» Input:
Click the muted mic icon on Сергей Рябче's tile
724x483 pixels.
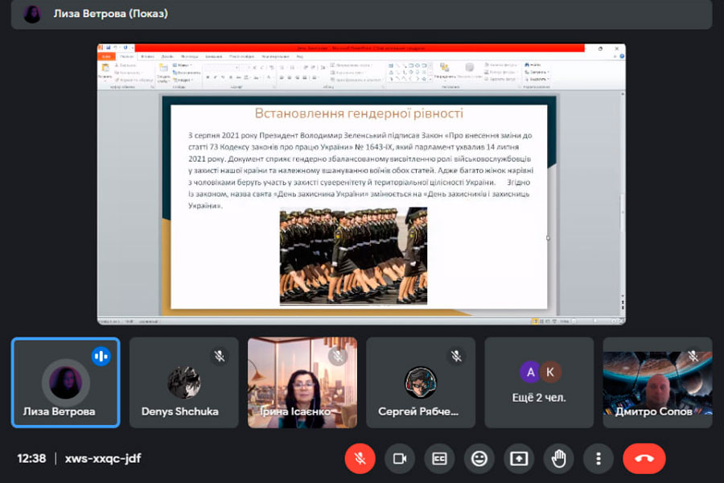[455, 356]
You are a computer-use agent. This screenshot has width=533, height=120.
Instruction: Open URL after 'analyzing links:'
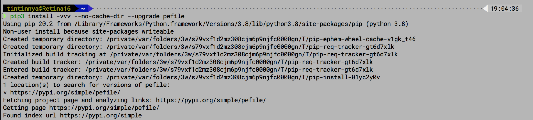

» The task:
Drop every picture, then write out the remaining entries above exactly as they appear.

» Solution for this problem:
Click the muted mic icon on Сергей Рябче's tile
724x483 pixels.
[455, 356]
You are a computer-use agent. This screenshot has width=533, height=120.
Instruction: Open URL after 'analyzing links:'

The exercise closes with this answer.